Repeat exactly, and only, the lines from the line bearing "Open the Bookmarks menu in the menu bar" through the end of the material. Do not copy the pictures.

╭─ Exercise data

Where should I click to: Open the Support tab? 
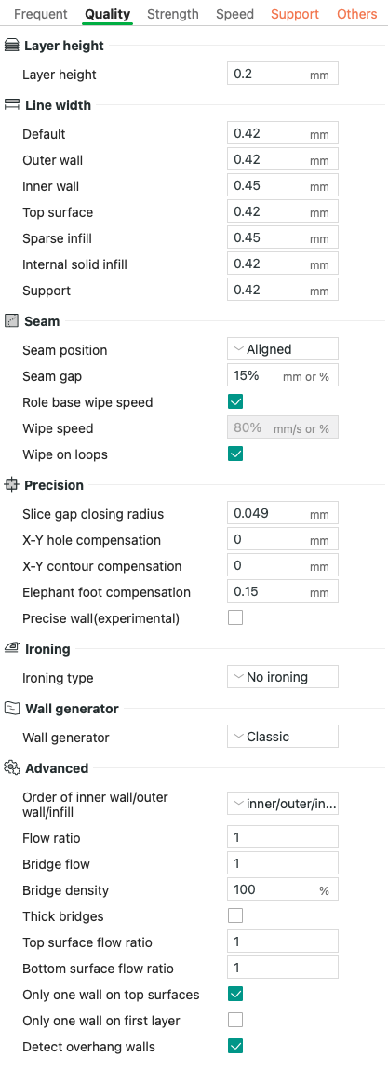click(x=295, y=14)

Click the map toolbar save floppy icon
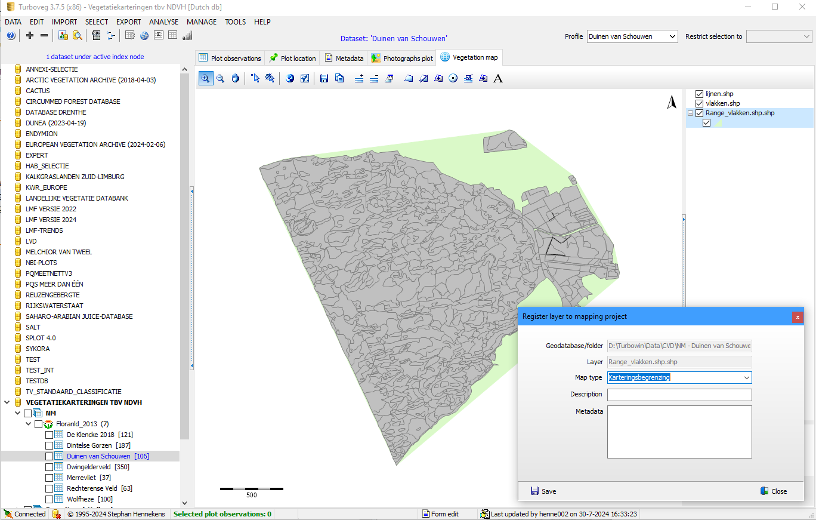[x=324, y=78]
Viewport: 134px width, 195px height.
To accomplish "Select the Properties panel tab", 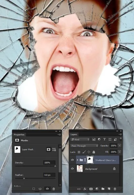I will point(19,134).
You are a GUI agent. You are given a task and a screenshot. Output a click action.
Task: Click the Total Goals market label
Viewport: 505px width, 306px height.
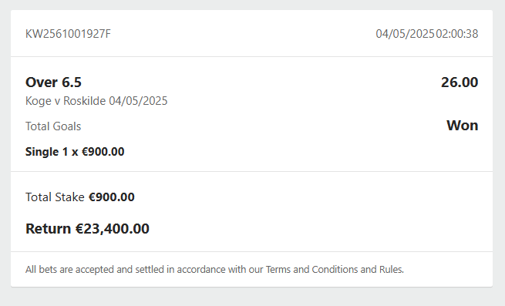click(x=53, y=126)
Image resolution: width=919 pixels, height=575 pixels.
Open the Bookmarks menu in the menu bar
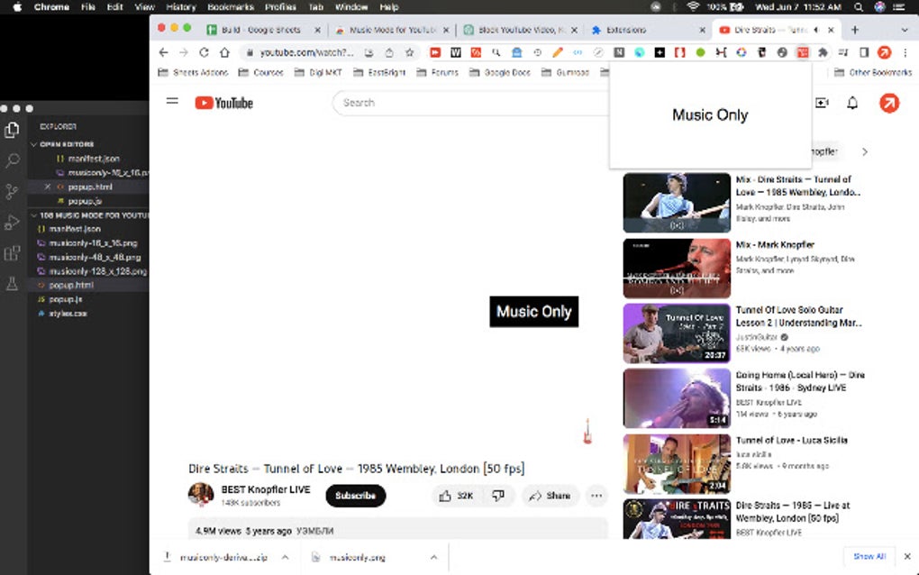click(231, 6)
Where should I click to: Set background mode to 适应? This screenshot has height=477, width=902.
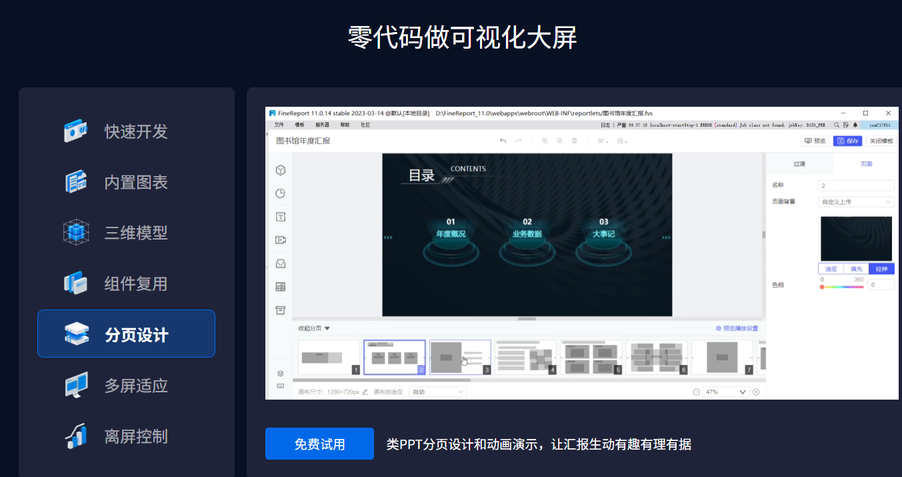tap(831, 269)
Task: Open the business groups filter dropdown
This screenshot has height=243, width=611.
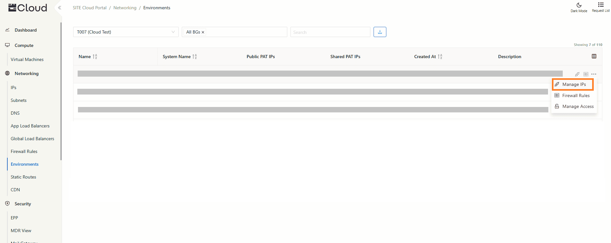Action: tap(246, 32)
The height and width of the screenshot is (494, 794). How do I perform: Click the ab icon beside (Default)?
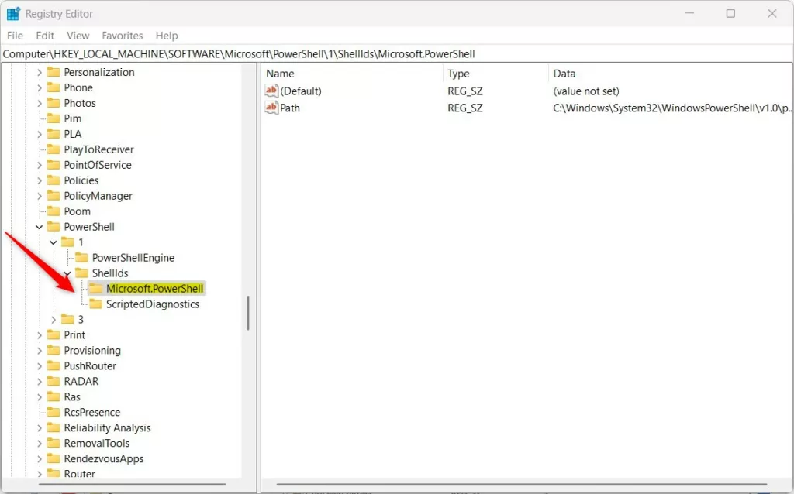tap(271, 91)
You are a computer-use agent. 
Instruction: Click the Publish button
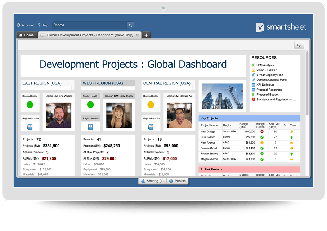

╰─

> [Solved exercise]:
Open the Bookmarks menu in the menu bar
click(231, 6)
Where should I click to: Set background mode to 适应? This screenshot has height=477, width=902.
tap(831, 269)
Task: Open the business groups filter dropdown
This screenshot has height=243, width=611.
Action: tap(246, 32)
The height and width of the screenshot is (494, 794). How do I perform: Click the ab icon beside (Default)?
tap(271, 91)
You are a computer-use agent. 
Instruction: Click the Publish button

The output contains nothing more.